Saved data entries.

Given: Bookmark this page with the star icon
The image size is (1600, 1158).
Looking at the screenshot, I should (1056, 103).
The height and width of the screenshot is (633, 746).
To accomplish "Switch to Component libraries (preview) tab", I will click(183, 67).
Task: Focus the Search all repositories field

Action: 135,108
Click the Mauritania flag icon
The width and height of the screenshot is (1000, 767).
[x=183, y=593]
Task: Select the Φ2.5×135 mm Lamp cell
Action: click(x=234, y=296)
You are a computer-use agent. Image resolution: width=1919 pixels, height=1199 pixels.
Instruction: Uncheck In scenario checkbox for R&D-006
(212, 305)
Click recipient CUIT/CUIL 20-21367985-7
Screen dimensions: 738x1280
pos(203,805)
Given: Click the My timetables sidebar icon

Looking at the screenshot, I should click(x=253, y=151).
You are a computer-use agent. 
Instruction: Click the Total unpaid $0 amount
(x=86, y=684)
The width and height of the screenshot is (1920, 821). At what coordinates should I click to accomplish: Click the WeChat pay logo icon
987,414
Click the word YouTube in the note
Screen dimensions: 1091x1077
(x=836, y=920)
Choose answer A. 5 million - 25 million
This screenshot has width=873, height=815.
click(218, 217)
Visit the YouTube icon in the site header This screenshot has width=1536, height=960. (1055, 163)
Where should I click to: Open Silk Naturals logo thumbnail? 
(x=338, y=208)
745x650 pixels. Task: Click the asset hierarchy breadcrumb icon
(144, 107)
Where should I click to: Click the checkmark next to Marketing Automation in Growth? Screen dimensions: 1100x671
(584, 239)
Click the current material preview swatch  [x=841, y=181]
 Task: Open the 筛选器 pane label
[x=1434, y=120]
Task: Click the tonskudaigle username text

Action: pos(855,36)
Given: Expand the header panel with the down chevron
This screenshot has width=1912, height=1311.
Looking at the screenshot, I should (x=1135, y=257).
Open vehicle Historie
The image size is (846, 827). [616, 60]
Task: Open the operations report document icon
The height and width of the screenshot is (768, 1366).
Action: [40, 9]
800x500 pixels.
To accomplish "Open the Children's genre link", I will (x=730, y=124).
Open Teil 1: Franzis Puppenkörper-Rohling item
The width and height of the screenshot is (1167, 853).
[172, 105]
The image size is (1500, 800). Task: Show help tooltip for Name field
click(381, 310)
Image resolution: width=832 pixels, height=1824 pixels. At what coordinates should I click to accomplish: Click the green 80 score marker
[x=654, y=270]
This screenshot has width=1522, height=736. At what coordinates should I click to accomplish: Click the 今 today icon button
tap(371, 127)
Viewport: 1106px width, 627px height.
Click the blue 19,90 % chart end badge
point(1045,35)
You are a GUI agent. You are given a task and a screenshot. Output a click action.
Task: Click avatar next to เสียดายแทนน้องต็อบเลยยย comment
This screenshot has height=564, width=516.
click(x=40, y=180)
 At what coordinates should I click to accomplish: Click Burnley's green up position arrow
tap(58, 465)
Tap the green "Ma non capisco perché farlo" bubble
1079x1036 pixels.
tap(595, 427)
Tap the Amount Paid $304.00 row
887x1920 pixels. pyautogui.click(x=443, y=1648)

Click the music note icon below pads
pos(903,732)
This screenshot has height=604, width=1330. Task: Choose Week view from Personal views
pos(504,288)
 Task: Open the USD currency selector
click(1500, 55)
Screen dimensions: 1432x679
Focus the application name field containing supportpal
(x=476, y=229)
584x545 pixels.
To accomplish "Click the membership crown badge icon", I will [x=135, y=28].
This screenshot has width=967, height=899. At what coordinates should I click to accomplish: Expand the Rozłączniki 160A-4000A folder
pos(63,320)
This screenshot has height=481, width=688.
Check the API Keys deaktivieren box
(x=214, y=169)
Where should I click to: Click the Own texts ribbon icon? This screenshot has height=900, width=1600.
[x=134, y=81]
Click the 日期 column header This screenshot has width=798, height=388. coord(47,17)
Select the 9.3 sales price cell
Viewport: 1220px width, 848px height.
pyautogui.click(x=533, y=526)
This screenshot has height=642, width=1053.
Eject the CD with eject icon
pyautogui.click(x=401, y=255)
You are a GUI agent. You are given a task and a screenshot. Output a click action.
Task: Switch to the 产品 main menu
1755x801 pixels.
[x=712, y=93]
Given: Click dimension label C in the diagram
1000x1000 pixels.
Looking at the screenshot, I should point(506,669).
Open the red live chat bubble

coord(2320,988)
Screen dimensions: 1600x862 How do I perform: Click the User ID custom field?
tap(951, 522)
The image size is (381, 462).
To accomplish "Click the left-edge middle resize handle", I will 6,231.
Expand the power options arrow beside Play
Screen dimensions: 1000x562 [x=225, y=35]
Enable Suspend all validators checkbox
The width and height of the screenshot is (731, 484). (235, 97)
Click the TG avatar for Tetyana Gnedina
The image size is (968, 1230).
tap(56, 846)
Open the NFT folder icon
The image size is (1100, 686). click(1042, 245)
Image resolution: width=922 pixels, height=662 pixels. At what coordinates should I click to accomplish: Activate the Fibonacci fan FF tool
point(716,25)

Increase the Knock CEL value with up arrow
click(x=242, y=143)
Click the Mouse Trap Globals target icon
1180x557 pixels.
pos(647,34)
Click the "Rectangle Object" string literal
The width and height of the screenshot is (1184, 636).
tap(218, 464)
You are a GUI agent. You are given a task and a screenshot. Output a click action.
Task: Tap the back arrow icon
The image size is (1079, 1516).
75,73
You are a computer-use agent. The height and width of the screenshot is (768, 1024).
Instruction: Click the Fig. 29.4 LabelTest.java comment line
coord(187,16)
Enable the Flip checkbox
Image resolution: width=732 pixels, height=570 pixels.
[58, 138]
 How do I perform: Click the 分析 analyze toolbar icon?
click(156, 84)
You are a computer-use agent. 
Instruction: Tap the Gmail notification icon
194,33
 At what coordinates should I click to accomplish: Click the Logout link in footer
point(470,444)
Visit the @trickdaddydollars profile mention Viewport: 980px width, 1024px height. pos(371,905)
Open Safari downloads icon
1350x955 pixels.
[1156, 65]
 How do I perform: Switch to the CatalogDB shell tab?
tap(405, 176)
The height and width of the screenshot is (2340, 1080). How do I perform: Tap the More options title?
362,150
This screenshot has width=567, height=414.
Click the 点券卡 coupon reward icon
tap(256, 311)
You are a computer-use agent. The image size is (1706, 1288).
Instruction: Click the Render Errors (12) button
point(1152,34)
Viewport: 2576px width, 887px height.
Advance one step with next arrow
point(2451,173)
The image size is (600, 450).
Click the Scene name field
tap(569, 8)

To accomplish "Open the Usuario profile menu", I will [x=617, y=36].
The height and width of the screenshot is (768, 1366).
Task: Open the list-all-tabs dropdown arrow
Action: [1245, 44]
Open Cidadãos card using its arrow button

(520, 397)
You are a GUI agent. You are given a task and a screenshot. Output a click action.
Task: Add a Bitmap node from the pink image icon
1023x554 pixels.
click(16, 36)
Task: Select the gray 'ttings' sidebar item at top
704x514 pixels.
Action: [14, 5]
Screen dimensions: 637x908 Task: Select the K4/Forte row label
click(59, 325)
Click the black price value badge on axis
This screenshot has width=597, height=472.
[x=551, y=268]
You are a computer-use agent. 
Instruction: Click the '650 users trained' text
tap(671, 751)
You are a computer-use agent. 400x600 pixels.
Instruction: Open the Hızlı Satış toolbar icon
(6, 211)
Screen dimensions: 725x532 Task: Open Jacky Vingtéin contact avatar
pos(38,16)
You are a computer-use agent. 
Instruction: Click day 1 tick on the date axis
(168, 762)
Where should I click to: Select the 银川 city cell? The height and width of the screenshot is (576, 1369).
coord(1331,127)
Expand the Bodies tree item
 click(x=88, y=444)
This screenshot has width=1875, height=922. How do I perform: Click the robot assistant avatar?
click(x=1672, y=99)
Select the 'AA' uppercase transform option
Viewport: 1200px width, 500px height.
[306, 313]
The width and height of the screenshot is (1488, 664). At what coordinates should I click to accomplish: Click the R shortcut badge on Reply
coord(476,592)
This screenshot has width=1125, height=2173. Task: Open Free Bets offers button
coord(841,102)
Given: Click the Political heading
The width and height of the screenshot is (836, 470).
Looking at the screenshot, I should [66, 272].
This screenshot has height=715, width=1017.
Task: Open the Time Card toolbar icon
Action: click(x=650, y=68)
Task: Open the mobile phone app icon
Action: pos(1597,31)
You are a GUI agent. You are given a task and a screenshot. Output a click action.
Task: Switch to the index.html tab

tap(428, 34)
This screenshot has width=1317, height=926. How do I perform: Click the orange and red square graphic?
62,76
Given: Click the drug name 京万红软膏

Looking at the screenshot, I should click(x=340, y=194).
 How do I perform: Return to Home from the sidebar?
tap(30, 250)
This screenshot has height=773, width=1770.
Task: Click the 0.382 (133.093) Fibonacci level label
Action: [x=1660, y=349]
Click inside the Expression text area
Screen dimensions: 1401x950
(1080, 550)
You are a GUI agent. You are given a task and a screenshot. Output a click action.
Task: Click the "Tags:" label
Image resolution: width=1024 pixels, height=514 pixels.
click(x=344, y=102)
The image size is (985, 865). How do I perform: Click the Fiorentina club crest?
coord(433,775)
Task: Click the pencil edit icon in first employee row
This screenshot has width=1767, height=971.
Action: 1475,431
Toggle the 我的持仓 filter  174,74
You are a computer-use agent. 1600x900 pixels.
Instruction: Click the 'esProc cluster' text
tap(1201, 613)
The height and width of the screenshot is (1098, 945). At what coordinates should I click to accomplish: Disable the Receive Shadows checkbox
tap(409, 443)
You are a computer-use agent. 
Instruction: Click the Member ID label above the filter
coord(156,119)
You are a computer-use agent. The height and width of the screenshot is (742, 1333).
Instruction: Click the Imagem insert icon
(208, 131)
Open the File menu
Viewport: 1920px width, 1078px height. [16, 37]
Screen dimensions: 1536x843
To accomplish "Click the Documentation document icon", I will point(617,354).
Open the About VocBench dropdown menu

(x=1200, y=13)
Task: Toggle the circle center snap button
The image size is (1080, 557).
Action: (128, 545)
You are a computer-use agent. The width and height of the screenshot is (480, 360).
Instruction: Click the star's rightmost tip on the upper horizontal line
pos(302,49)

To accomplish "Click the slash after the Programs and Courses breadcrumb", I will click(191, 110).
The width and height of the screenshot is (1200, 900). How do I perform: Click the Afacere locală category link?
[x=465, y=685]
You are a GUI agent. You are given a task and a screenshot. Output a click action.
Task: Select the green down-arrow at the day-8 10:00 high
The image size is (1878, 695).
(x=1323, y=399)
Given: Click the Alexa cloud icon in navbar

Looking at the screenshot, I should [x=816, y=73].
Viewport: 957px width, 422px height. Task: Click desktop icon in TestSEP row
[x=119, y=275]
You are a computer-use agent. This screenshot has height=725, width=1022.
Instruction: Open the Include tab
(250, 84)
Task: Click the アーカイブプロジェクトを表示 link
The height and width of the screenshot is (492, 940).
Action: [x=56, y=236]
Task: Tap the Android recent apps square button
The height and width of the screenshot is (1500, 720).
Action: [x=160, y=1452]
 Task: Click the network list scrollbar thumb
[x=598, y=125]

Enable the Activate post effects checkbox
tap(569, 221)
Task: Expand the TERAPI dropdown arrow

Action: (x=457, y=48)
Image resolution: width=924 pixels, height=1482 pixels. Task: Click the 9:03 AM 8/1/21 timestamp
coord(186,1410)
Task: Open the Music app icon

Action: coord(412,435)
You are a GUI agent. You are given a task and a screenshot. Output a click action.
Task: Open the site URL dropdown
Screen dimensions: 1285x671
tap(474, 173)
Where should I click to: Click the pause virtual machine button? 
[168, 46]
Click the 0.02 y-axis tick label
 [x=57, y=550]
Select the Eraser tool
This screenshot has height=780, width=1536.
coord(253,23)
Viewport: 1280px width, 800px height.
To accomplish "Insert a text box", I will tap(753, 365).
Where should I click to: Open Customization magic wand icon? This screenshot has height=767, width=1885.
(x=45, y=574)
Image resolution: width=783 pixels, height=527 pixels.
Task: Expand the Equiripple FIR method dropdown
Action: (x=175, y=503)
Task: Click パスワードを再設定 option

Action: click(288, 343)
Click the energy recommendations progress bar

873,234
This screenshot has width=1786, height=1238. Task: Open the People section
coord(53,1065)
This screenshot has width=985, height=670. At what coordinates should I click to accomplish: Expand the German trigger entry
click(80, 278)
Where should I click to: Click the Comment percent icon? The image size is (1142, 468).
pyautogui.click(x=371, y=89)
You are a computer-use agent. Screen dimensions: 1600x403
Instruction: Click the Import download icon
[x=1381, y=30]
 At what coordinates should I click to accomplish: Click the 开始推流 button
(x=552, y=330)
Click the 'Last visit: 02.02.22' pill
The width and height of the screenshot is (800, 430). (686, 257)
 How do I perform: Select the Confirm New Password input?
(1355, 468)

Your goal.
Filter on the word "header": copy each matching line from the entries above.

Output for this exercise.
Visit the YouTube icon in the site header This screenshot has width=1536, height=960. (1055, 163)
Given: Expand the header panel with the down chevron
Click the 日期 column header This screenshot has width=798, height=388. coord(47,17)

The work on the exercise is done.